2010’s Geidi Primes, an opening slot for Lykke Li, and a fair amount of buzz surrounding Boucher at last year’s CMJ Music Marathon, have all contributed to the critical firestorm surrounding her at present. In an interview with Pitchfork, she said that Visions far surpasses her previous works, and as a fan of those previous records I was a bit skeptical. They seemed to me cohesive works in their own right and then Boucher disowned them as if they were collections of demos. If this album were to be as great as Boucher made it out to be it would be something truly outstanding. That being said, it doesn’t represent the same leaps and bounds that Boucher seemed to indicate that it might.

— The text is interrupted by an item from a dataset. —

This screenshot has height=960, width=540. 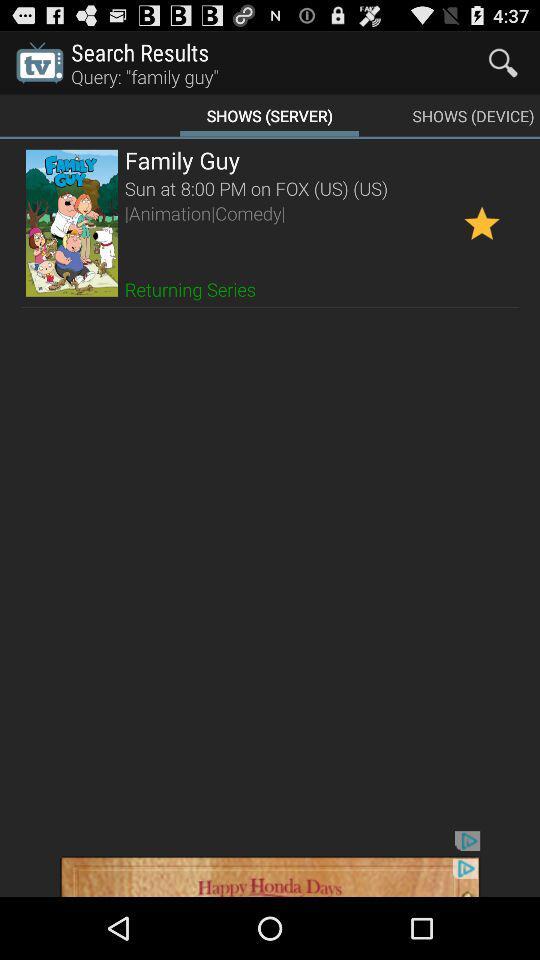 What do you see at coordinates (270, 863) in the screenshot?
I see `advertisement` at bounding box center [270, 863].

In fairness to Boucher, Visions is a triumph of composition in ways that previous efforts never approached, and nowhere is this more evident than on the lead single, ‘Oblivion’. This is one that’s been kicking around the internet since the end of 2011, but in the context of the album, its burbling synths and layers upon layers of breathy vocals seem even more stunning. It’s just one of those songs. You’re listening to the album pretty closely, but at the opening moments of tracks like this your ears perk up a bit more, you find your head nodding, your foot tapping and then four minutes later its back to the usual listening mode. Tracks like this are absolutely necessary to make an album feel fresh listen after listen, and though this album has its share - ‘Oblivion’ is the obvious one, but ‘Circumnambient’ and ‘Be A Body’ aren’t too far behind it - there still feels like a handful of wasted moments.

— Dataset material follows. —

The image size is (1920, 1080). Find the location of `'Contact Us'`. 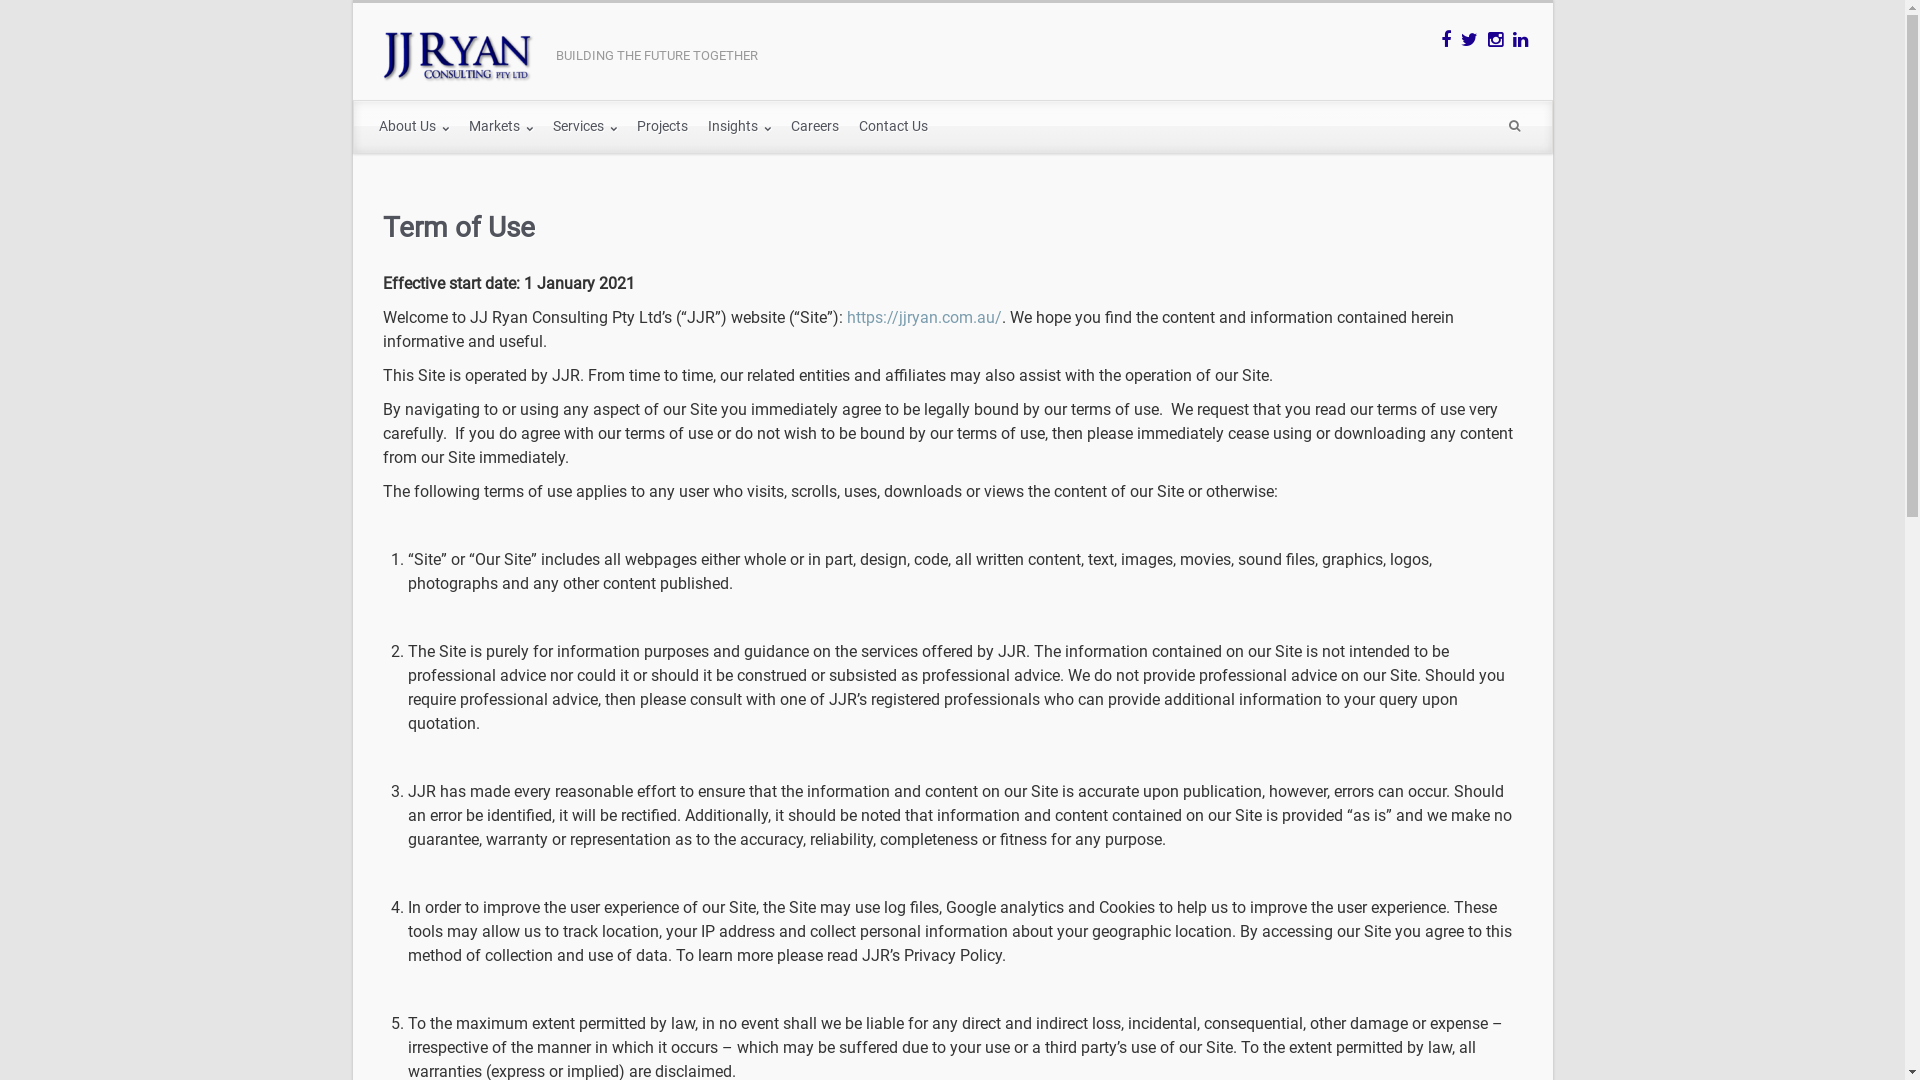

'Contact Us' is located at coordinates (848, 127).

Yes, despite the highs, and all the lavish praise that has been and will be laid at the foot of this album, it just has this feel that while the high points are high, the low points are just a little boring. More than anything the album feels a bit front loaded. The whole stretch following the aforementioned ‘Be A Body’ just becomes a bit laborious. By ‘Nightmusic’, the immediacy of the first few tracks is sorely missed. Though ‘Skin’ represents a thoughtful stab at a different style than the insistent electro pop of most of the album, it, and much of the second half of the album just wears out its welcome within the first couple of listens.

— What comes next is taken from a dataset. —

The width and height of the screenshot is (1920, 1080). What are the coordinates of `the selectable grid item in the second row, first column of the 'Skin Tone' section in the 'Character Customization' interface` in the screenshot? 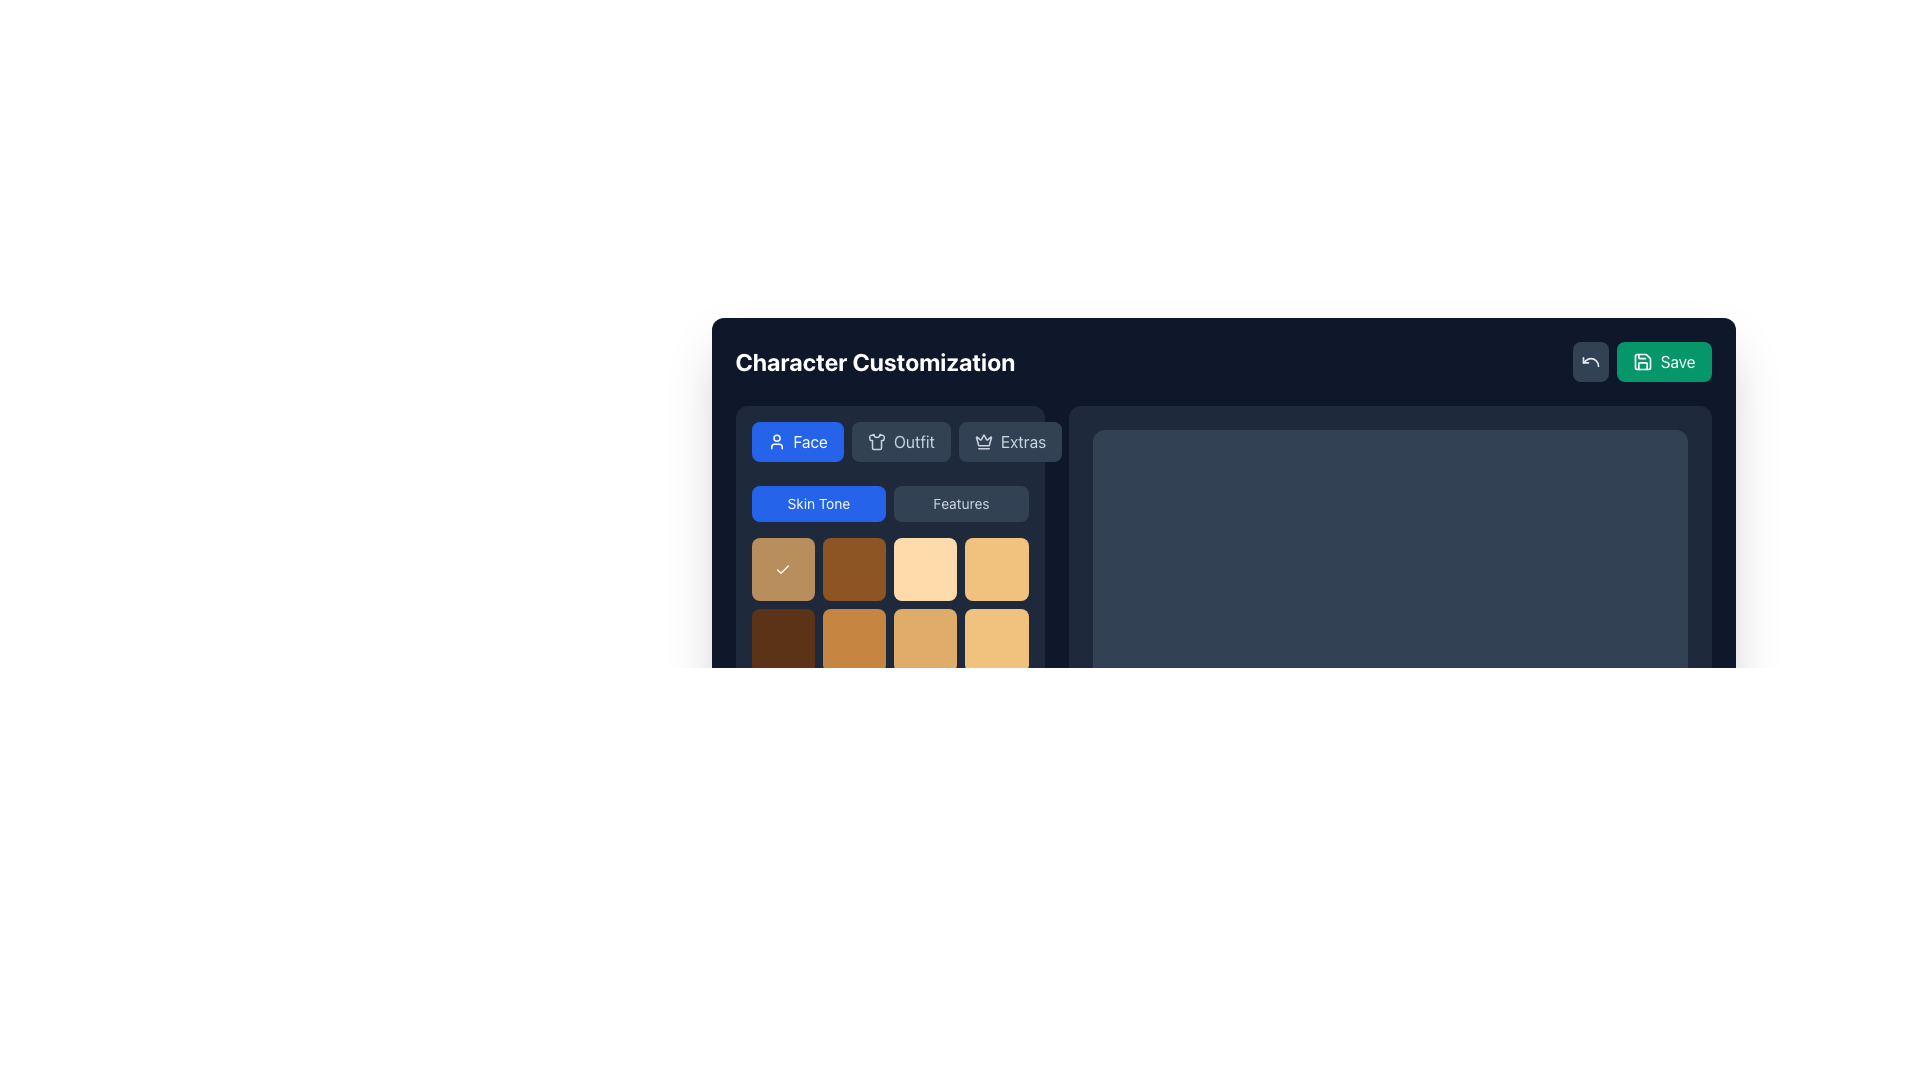 It's located at (782, 640).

That being said, the collective whole of this release does continue to hint at the promise of earlier efforts - supplanting the ever present solid songwriting with more fleshed out and complex arrangement. Its just that Boucher’s effort wears thin over the course of these 48 minutes. Were this an EP, it might have been a perfect release, but as it stands Visions, while improving on previous work, is not yet the career defining moment that Boucher seemed to suggest it might be. Really though, were any of us expecting that? While Boucher has been making music for an eternity in blog-rock years, her career is still in its infancy by many more tangible measures. Because of that fact, it is perhaps inappropriate to lambast Visions as a disappointment or a representation of unfulfilled promises. Rather, this album makes promises of its own. Its flashes of brilliance promise better work yet to come.